John Fea teaches American history at Messiah College. He is the author of “Believe Me: The Evangelical Road to Donald Trump.” The views expressed in this commentary do not necessarily represent those of BCNN1.
For centuries, Catholics have used rosary beads to aid them in the practice of prayer. Some American Protestants view their Bibles as a kind of talisman or amulet that transmits supernatural power.
And today some American charismatic Christians pray using a coin emblazoned with a picture of Donald Trump.
On Monday (May 13), a charismatic preacher named Lance Wallnau appeared on the program of disgraced televangelist Jim Bakker to hawk a Donald Trump/King Cyrus gold coin.
He claimed that the coin can be used as a “point of contact” between Christians and God as they pray for the re-election of Trump in 2020.
Bakker’s show, which is syndicated daily on his PTL (Praise the Lord) Television Network, is known for selling his viewers products to help them survive the coming apocalypse. With the click of a mouse, a Christian who wants to prepare for the end of the world can buy buckets of freeze-dried food (the “30 Day Fiesta” Bucket appears to be popular), duffel bags that can withstand electromagnetic pulse attacks, flashlights and generators.

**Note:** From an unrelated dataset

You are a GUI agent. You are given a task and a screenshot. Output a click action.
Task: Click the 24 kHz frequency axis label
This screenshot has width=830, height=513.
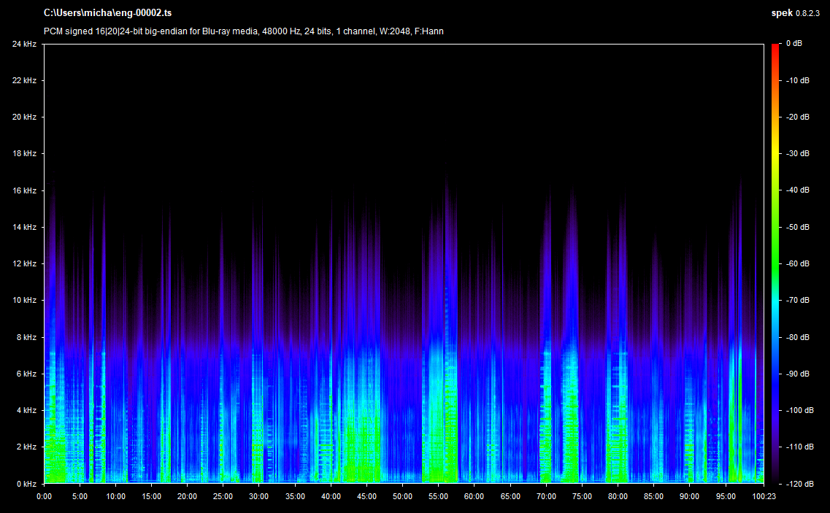pos(24,44)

Wallnau and Bakker are selling the Trump/Cyrus coin for $45, but charismatic Christian viewers — many of whom identify as evangelical — can also drop $450 on a “13 Trump Cyrus Bundle” that includes 13 sets of the coin, the booklet explaining the connection between Trump and the former Persian king and the DVD of Wallnau conducting a religious service.

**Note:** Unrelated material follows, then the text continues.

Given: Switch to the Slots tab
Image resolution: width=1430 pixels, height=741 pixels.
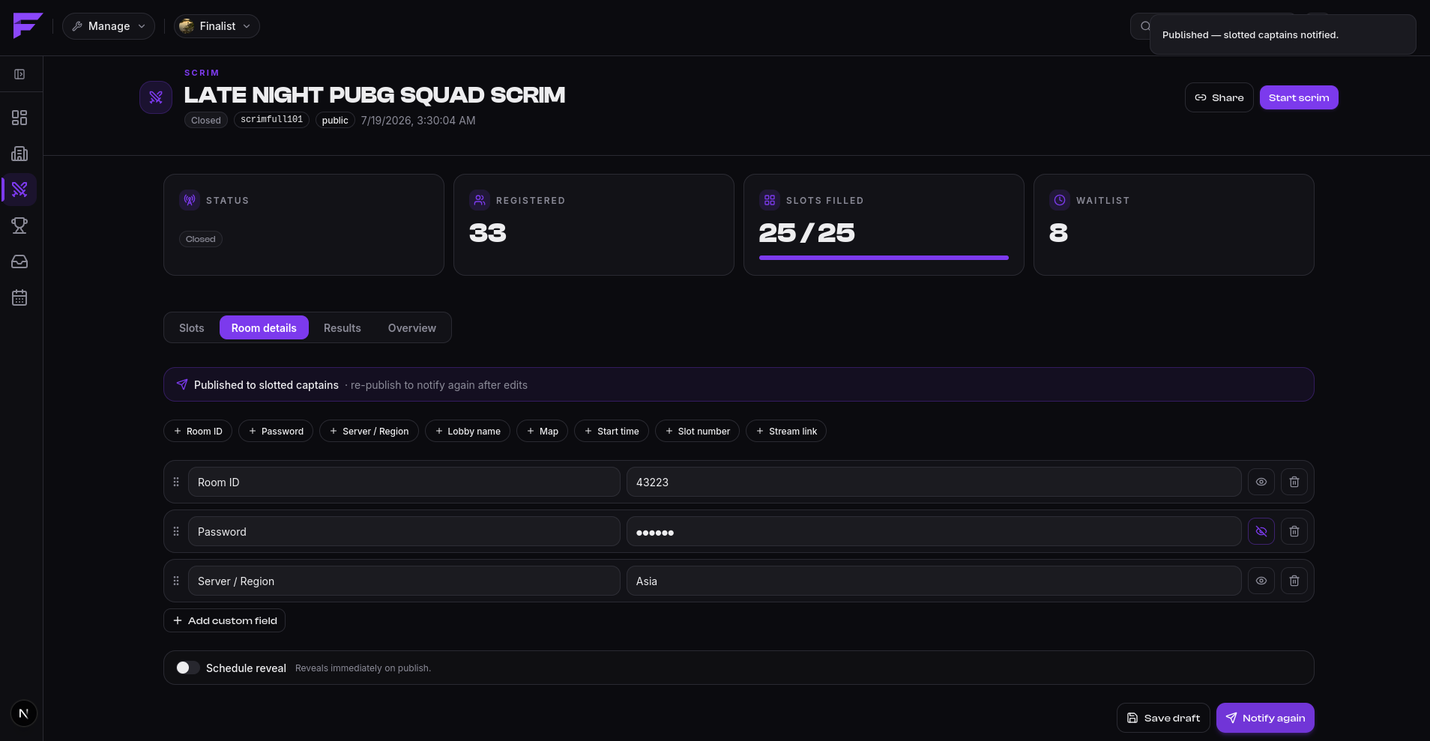Looking at the screenshot, I should [192, 327].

The selling of religious objects as “points of contact” for prayer has been a staple of charismatic Christianity.
Recently, Paula White, one of Trump’s strongest evangelical supporters, asked her followers to send her $1,144 in exchange for an anointed prayer cloth. Other preachers have sold crosses, candles and dirt or holy water from Israel as a means of connecting followers with the Holy Spirit.

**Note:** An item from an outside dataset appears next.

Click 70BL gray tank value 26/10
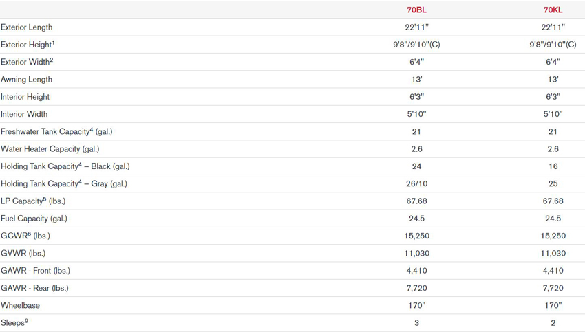 tap(416, 183)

This blend of spiritual practice and religious hucksterism is often fodder for satire sites such as The Onion or The Babylon Bee.
But before we laugh too hard, let’s remember that Wallnau and the people who buy his coins helped elect Trump in 2016.
Wallnau represents Independent Network Charismatic (INC) Christianity. According to scholars Brad Christensen and Richard Flory, who describe the movement in their book “The Rise of Network Christianity,” INC is the fastest-growing Christian movement in both the Western world and the global South.
While INC Christians embrace many of the so-called gifts of the Holy Spirit (tongues-speaking, prophecy, healing, miracles), they do not affiliate with traditional Pentecostal denominations such as the Assemblies of God.
In fact, the INC movement is not a denomination — instead, it is a network of strong spiritual leaders, scattered across the globe, with very large followings. INC leaders believe that a great revival of the Holy Spirit will take place shortly before the Second Coming of Jesus Christ, and God will raise up apostles and prophets to lead this revival.
Wallnau is one of these prophets.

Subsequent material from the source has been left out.